◆ Assignment
Repeat verbatim, and only, the lines of the data below, beginning at the line that contains "О компании (531, 41)" and stopping after the line that contains "Yes [button] (66, 1294)".

◆ Saved entries

========================

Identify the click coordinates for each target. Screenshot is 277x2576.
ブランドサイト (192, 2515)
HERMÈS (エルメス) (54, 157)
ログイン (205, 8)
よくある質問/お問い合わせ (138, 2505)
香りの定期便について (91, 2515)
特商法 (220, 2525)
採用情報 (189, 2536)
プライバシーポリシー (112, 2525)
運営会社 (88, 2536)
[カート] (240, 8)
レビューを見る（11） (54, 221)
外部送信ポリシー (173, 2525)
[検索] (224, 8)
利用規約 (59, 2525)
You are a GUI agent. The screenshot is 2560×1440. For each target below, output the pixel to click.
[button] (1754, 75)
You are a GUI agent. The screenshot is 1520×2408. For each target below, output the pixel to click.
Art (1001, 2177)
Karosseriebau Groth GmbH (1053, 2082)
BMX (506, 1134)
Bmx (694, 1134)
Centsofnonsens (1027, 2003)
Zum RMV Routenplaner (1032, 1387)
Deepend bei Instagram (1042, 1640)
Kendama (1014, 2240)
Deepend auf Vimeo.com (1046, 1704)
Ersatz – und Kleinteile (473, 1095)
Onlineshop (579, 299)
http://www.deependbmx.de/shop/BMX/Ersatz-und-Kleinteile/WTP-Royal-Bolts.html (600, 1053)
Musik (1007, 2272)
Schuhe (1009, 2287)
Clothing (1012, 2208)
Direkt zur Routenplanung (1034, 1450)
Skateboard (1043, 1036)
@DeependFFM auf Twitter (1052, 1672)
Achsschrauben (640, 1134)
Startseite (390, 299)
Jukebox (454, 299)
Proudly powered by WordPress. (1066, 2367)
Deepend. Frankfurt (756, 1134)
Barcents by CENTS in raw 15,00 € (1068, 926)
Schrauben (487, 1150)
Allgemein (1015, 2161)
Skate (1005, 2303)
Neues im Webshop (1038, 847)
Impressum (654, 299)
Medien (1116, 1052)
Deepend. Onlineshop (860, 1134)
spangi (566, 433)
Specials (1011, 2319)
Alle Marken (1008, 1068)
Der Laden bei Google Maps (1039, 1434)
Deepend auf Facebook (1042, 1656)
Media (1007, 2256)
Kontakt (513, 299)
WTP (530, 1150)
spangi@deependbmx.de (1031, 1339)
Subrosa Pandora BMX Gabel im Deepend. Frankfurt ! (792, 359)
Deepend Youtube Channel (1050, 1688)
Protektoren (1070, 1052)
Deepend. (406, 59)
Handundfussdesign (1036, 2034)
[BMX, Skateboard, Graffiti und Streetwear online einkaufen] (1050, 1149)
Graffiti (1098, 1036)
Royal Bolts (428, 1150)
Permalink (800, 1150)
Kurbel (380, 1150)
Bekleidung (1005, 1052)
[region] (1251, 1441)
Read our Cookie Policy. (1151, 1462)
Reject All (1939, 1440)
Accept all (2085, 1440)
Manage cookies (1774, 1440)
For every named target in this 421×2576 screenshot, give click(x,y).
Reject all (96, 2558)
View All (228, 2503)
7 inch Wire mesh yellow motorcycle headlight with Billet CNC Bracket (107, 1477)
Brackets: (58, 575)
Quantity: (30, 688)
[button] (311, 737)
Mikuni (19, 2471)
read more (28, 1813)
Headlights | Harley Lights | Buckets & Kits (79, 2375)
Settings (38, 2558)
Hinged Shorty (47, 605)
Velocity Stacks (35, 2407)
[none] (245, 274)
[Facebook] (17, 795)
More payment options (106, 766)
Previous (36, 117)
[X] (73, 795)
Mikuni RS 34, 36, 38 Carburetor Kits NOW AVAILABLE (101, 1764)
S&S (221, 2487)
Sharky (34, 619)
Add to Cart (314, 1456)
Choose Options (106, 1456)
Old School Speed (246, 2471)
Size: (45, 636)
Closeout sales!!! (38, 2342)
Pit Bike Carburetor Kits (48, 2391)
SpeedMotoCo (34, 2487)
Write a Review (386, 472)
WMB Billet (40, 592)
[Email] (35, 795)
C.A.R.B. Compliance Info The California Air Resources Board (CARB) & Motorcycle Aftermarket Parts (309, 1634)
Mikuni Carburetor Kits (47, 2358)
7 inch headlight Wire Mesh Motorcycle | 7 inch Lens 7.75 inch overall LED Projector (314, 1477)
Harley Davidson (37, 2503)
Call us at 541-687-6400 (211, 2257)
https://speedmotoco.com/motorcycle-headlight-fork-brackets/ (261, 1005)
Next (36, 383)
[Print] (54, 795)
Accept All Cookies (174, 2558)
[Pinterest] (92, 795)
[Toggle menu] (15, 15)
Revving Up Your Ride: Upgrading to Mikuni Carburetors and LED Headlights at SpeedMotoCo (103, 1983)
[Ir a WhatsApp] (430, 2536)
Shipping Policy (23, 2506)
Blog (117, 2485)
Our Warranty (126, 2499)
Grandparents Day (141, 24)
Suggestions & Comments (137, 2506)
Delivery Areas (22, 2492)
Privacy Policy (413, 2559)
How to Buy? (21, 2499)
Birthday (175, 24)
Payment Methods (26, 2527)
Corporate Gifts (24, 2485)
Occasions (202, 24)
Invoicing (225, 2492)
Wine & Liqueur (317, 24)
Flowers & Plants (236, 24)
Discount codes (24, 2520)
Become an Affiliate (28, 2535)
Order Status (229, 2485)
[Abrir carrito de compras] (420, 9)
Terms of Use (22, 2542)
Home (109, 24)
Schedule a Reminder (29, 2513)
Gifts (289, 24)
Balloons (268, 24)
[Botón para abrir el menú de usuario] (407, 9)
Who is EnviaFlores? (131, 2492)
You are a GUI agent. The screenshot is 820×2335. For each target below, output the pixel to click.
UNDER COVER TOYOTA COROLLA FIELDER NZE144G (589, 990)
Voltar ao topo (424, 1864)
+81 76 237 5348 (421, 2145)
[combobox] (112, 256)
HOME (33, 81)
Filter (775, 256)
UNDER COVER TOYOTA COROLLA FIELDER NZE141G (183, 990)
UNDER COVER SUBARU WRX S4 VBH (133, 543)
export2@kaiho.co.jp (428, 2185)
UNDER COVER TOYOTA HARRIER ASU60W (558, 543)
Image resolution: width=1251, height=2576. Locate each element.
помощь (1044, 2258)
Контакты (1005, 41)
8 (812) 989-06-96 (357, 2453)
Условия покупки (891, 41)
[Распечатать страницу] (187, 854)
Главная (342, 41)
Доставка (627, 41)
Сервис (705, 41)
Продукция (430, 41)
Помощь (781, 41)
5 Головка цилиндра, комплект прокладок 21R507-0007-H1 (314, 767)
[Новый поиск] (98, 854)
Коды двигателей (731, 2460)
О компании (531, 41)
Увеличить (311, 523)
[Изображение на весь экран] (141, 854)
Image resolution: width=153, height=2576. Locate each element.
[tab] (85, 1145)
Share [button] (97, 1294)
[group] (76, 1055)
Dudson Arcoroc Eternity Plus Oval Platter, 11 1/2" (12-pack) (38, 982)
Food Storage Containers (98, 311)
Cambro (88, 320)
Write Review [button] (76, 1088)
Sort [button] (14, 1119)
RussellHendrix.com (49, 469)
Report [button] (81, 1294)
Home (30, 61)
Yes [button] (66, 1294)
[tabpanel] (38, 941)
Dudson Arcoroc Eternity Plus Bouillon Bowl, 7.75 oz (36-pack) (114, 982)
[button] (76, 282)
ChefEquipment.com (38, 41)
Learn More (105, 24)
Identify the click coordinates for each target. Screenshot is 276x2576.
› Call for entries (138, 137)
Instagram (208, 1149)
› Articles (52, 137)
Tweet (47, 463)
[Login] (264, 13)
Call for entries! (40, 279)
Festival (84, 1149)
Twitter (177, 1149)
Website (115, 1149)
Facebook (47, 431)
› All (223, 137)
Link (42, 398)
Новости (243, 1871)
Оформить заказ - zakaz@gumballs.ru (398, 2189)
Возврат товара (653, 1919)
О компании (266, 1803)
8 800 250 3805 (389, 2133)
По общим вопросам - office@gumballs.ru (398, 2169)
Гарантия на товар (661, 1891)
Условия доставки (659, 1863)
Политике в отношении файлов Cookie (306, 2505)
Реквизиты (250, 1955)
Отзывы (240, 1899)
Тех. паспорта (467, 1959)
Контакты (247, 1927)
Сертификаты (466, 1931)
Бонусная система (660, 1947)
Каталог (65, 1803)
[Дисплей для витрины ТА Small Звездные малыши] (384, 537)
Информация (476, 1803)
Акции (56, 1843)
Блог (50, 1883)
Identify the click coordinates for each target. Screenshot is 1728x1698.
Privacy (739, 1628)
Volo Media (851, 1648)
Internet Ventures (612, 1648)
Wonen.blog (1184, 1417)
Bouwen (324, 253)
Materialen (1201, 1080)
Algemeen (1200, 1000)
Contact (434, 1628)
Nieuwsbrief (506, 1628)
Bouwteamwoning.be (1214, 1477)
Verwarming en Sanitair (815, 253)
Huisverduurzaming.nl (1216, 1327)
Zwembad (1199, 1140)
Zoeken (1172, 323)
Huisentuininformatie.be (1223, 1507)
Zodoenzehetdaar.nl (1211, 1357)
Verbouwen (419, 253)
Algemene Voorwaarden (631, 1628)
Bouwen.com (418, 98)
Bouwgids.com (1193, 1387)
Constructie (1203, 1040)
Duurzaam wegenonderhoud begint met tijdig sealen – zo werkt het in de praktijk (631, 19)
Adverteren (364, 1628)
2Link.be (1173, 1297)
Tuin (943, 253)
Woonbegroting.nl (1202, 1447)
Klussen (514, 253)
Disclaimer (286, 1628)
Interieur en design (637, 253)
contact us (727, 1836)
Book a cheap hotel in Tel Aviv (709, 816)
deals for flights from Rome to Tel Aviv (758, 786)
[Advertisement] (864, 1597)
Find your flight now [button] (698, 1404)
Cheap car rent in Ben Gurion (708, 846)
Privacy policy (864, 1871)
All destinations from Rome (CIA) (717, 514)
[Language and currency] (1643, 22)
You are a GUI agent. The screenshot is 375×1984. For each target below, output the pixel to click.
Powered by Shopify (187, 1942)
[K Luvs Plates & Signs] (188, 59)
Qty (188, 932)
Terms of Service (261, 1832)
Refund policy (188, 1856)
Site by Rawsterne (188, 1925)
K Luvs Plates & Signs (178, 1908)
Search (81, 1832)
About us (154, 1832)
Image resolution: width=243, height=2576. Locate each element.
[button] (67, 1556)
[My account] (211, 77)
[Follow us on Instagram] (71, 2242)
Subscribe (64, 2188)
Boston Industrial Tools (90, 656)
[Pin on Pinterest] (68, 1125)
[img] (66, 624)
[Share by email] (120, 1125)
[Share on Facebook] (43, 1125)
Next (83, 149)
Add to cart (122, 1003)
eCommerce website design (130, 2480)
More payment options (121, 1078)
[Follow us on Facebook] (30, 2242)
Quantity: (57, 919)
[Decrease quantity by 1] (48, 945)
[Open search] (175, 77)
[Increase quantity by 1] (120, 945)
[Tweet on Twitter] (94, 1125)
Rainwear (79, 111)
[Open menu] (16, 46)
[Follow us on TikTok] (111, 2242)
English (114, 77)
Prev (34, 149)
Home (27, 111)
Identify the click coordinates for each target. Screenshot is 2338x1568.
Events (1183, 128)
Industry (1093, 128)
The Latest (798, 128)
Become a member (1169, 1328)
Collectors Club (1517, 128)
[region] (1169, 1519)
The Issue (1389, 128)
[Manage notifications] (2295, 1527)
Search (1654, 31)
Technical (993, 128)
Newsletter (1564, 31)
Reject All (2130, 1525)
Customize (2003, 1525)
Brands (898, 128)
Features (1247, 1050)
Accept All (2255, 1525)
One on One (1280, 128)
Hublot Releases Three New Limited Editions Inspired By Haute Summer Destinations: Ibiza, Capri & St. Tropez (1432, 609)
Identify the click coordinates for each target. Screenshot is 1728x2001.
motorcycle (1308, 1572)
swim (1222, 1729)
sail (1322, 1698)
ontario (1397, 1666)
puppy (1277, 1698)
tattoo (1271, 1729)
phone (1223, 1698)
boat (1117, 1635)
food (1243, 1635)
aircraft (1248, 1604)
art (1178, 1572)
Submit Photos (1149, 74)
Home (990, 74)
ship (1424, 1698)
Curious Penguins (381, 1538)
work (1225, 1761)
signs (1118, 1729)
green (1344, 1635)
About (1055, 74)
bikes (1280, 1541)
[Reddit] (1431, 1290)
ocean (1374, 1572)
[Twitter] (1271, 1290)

========================

◆ Task response
О компании (531, 41)
Увеличить (311, 523)
[Изображение на весь экран] (141, 854)
Image resolution: width=153, height=2576. Locate each element.
[tab] (85, 1145)
Share [button] (97, 1294)
[group] (76, 1055)
Dudson Arcoroc Eternity Plus Oval Platter, 11 1/2" (12-pack) (38, 982)
Food Storage Containers (98, 311)
Cambro (88, 320)
Write Review [button] (76, 1088)
Sort [button] (14, 1119)
RussellHendrix.com (49, 469)
Report [button] (81, 1294)
Home (30, 61)
Yes [button] (66, 1294)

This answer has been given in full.